Author: Mike Campfield, Vice President of Security, ExtraHop
Chief information security officers (CISOs) and the data security teams they manage, are vital to ensuring the protection of data for any organisation on the digital transformation journey. Although Asia-Pacific companies generally accept the need to undergo digital transformation initiatives, and are moving information to the cloud in greater numbers, the security of the data is not always prioritised. According to a Frost & Sullivan study, 83 percent of APAC organisations don’t think about cybersecurity while embarking on digital transformation projects.
CISOs and their teams conduct highly important work to anticipate cyber risks, identify and investigate security threats, and manage and protect information from internal misuse. CISOs are In many ways, CISOs are generals and their job is not to fight battles but win wars. Too often CISOs are torn away from their strategic roles to fight the everyday battles - keeping them from assuming the long-term planning and strategic oversight that the role is made for. When they should be thinking about the future, they’re stuck dealing with the minutiae of the present.
As more information is migrated to the cloud, the pressure will be on security teams to maintain the same level of protection. To deal with rising traffic volumes, hybrid infrastructures, and increasingly high encryption standards, organisations need to focus on securing top talent and adopting cloud security solutions to support and optimise the team’s efforts. How can CISOs create teams that are positioned to win wars? We have seen successful CISOs create efficient information security teams by assessing their current capabilities, determining resource needs and identifying opportunities to automate to ease the burden on existing teams.
CISOs need to have a clear understanding of the organisation’s traffic and interactions.
CIOs should have clear answers to the following questions when assessing the current information protection capabilities for their organisation:
What can you do well and what do you do poorly?
Where do you have visibility and where is the darkspace within your environment?
What could you do to harden your attack surface?
Most importantly, CISOs should know whether they have an easy way to demonstrate the organisation’s strengths and weaknesses as well as the ability to show progress. You must also assess how compliance-fit your organisation is. Another important area is how compliance-fit their organisation is. Enlisting a third party to run a penetration test, for example, will provide an understanding of the organisation’s traffic and the interactions of its systems, users and applications. Figuring out whether the organisation could report a security breach within expected timeframes will be critical to this assessment.
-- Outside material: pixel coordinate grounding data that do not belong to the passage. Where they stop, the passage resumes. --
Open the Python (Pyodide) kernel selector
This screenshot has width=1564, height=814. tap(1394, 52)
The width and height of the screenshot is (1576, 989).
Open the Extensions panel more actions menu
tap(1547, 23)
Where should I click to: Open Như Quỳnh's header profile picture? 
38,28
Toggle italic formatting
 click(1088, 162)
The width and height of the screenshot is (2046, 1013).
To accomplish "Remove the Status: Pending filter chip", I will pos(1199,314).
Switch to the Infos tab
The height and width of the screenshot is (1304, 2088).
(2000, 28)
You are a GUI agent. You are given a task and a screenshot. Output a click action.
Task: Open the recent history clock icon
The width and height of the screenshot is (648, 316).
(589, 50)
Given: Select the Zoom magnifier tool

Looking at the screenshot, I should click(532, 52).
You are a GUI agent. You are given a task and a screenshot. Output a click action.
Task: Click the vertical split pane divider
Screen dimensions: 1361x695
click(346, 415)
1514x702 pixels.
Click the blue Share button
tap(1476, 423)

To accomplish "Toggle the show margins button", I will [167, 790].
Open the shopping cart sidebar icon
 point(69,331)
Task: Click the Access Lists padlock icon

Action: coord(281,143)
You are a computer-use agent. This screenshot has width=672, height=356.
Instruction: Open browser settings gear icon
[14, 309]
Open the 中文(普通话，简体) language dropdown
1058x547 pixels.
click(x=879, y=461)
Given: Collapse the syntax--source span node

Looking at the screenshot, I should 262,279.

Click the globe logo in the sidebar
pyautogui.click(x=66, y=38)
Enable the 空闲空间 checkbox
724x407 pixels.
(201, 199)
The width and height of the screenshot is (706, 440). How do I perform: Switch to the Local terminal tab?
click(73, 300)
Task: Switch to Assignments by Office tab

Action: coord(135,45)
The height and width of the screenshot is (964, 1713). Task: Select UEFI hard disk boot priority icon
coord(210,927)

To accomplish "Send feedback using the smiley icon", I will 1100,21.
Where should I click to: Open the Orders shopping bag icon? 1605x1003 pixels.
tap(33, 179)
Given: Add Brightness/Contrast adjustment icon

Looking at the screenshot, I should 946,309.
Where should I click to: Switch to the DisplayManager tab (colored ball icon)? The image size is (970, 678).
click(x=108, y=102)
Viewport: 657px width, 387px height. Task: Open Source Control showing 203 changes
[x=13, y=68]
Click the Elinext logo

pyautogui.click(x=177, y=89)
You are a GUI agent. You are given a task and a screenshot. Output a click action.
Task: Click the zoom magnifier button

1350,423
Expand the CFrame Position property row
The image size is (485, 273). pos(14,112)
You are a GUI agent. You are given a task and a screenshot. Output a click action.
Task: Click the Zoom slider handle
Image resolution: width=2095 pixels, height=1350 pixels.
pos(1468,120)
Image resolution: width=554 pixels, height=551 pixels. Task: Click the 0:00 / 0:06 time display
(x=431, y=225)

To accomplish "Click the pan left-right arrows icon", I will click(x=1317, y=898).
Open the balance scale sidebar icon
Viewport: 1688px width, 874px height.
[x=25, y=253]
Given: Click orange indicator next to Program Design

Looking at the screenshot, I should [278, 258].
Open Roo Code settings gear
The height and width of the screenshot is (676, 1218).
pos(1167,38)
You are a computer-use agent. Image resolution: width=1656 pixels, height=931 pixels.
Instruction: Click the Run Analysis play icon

The Asia-Pacific region is being hit with growing cyber threats and governments are responding with measures to protect their citizens. According to a recent study, countries are following the lead of the European Union by enacting their own GDPR-type mandatory data breach notification laws. This exercise will help bring other parts of an organisation into the discussion, giving them a stake in the CISO’s long-term security plans.
CISOs should consider how the effectiveness of their staff can be improved.
In Singapore, cybersecurity specialists are among the hottest technology roles this year, according to a Robert Half report. Technology risk and regulatory technology professionals are also in high demand. HR professionals recruiting for these roles need to ensure the CISO is supported by appropriately qualified and trained staff, amid the widely documented talent shortage across the technology space.
In order to cultivate and develop the skills of existing data security teams, CISOs should allow them to participate in exercises, like the penetration test mentioned above, to help staff expand their skills and awareness of security issues. Supported by qualified and well-trained staff, the CISO can focus on extracting the maximum value from systems like real-time analysis of network traffic to save time, cut down on false positives and maximise the talent, skill and experience of security teams.
Identifying places and routines that you can automate will be important.
The pressures for IT departments to deliver high quality performance and service to the organisation are massive, and solutions in the market allow teams the ability to manage, optimise and secure the network with greater efficiency. When the time to detect and resolve threats are reduced significantly, the organisation can spend more time enhancing end-user experiences. Top solutions in the market also have the ability to dramatically reduce unplanned application downtime because teams can repair issues the first time. Where staff are doing repetitive tasks, CISOs should consider where scripts, integrations, orchestration tools or ticketing systems can be applied to replace time-consuming manual activities with policy-driven execution and more strategic projects to support digital business initiatives. The ROI will also quickly justify the investment
In order for CISOs to successfully protect organisations from current and new security risks, in the near and long term, a combination of tech and talent will be required to achieve this goal. With technology, CISOs and their teams can boil down data to richer, more intelligible information, and with the right talent data security teams can focus on protecting organisations from more sophisticated threats. As CISOs assess their team’s capabilities and develop their skills, it is important that they are aligned with HR to be proactive and creative in attracting new, qualified talent. These efforts will have a major impact across an entire organisation.